WHAT TO DO:
A. Update the account of the early Heaven's Gate movement: write it out again starting at the words "With a belief" and stopping after "of their mission.", with "shepherds" changed to "preachers".
B. Write the next part of the account of the early Heaven's Gate movement, picking up after its final sentence.

PROVIDED PASSAGE:
++++

Applewhite and Nettles met after he had been dismissed from St. Thomas University as the result of a scandal involving a male student. The dismissal plunged Applewhite into depression and bitterness. Balch (1995: 147) reports that Applewhite had long "vacillated between homosexual and heterosexual identities, never feeling comfortable with either." In Nettles, Applewhite found a "platonic helper" who did not threaten his sexual identity. Gradually isolating themselves, they cut off contact with others. During this period, reports Balch (1995: 142), they became "absorbed in a private world of vision, dreams, and paranormal experiences that included contacts with space beings who urged them to abandon their worldly pursuits."

The Two left Houston in 1973 and traveled for some months, ending up in a campground near the coast in southern Oregon. Here, Applewhite claimed to have a revelation that brought together the pieces of their metaphysical quest. He and Nettles were the two prophets of the eleventh chapter of the Book of Revelations. After 1,260 days of bearing witness to the truth, their enemies would kill them. This event would be followed by their ascension to heaven in a cloud. The cloud, he believed, was a spacecraft.

With a belief system that combined elements of Christian scripture, Theosophy and other assorted metaphysical teachings, along with a healthy dose of contemporary folk wisdom about UFOs, the two space-age shepherds set out to preach their gospel. Briefly, they called themselves Guinea and Pig, a seemingly humorous commentary on the implausibility of their message. Later they settled on Bo and Peep, identities that continued to cause critics to question the sincerity of their mission.

Their first success came in Los Angeles where an invitation to speak to a group of metaphysical students produced two dozen converts. Followed by their newly acquired disciples, Bo and Peep headed back up to the coast of Oregon. There the UFO cult began to take shape. In a series of haphazardly organized meetings along the way, they soon claimed 150 followers.

The group that would one day be known as Heaven's Gate first gained national visibility in the fall of 1975, when approximately 30 people mysteriously disappeared after a public lecture about flying saucers in the small beach community of Walport, Oregon. For several weeks, the group was the focus of national media attention. Although little was known about the group, it was during this time period that the concept of "brainwashing" entered popular culture as a way of explaining the involvement of youth in cults and sectarian movements.

The group next headed to Denver, where more people joined. Then, abruptly, Bo and Peep split their followers into small groups with only vague instructions on how to continue their work, and announced that they were "withdrawing into the wilderness" in preparation for "the demonstration" (the resurrection and ascension to heaven that would follow their assassination). Over the next six months, these groups wandered across the country waiting for word from their leaders. The teachings of Bo and Peep were not extensive and in their absence most groups became confused and divided. Some groups continued to try to recruit new followers, but typically they lost more members than they gained. More than half of the two hundred or so members drifted away during the absence of Bo and Peep.

++++

DATA EXCERPT:
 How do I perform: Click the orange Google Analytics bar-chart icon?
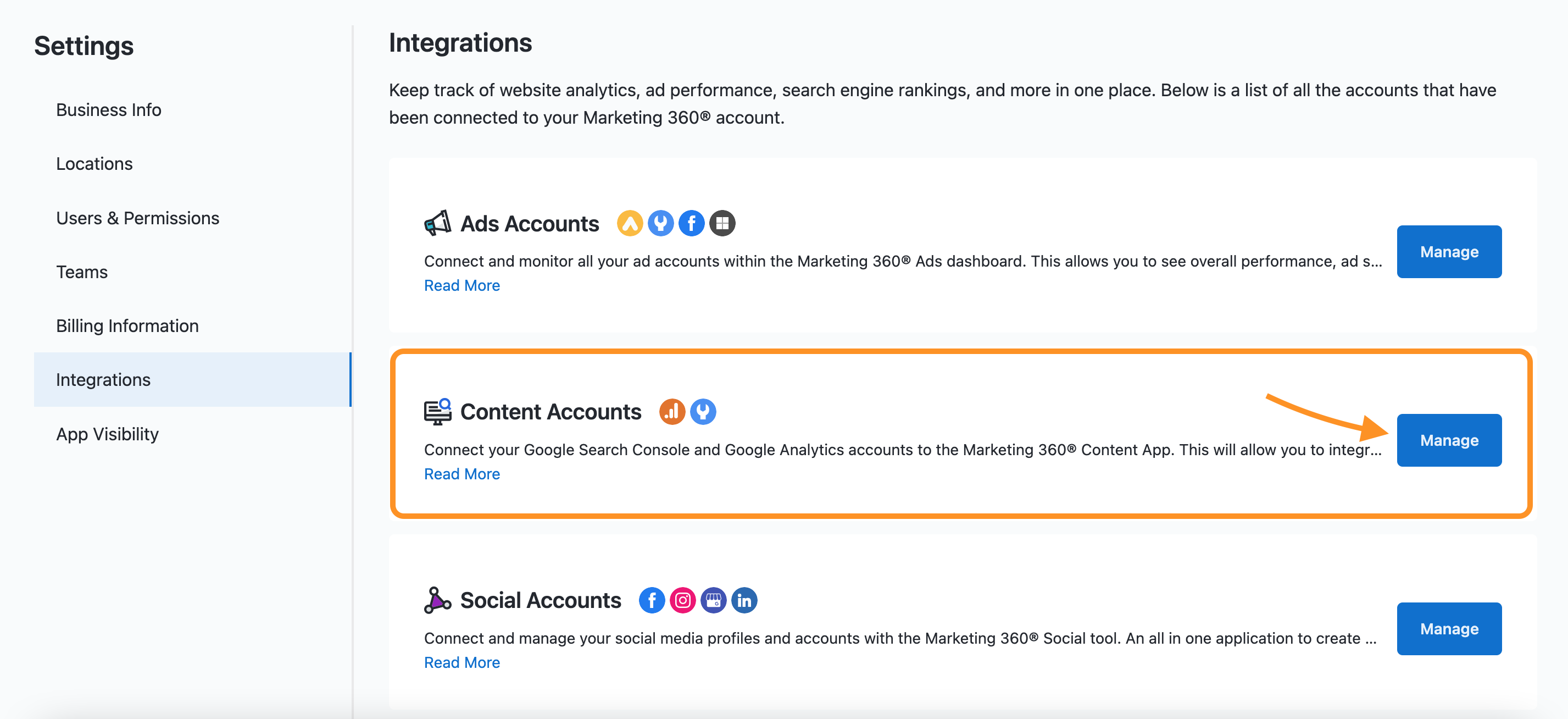[x=672, y=412]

++++

RESULTS FOR EACH TASK:
A.
With a belief system that combined elements of Christian scripture, Theosophy and other assorted metaphysical teachings, along with a healthy dose of contemporary folk wisdom about UFOs, the two space-age preachers set out to preach their gospel. Briefly, they called themselves Guinea and Pig, a seemingly humorous commentary on the implausibility of their message. Later they settled on Bo and Peep, identities that continued to cause critics to question the sincerity of their mission.

B.
Finally, reports spread that The Two could be reached through a post office box in Gulfport, Mississippi. In the months that followed, from ninety to one hundred of the members reassembled to follow a much better organized and demanding leadership. Apparently, in their exile, Bo and Peep had concluded that among the four billion or so souls on Earth, only the tiny number of loyal recruits that returned to follow them were eligible to move on to the next evolutionary level. After a few recruiting efforts in the Midwest, they took their followers to a remote site in Wyoming where they began a period of intense indoctrination.

They announced that the Heavens had canceled the prophesied "demonstration" because the followers were not ready. Those who wanted to be aboard the heavenly space ship would need to devote more time to disciplined training. Learning to serve was the path to ridding oneself of the ways of this world and of one's earthly body, which came to be known as a "container."

Withdrawn from the broader culture, Bo and Peep proceeded to introduce sweeping teachings that encompassed both worldly behavior and preparation for the next kingdom. The members’ lifestyle became very regimented. Emphasis on group activity was designed to de-emphasize the individual. A vocabulary that played on space-age metaphors came into currency within the increasingly isolated group.

From Wyoming, the group moved to a campsite near Salt Lake City where some members took jobs to meet the financial needs of the group. An apparent inheritance solved the group's financial crisis, and they moved first to Denver and later to the Dallas-Fort Worth area, renting houses in both locations. This nomadic existence, coupled with a rejection of materialism and other things worldly, became major elements of the group's lifestyle.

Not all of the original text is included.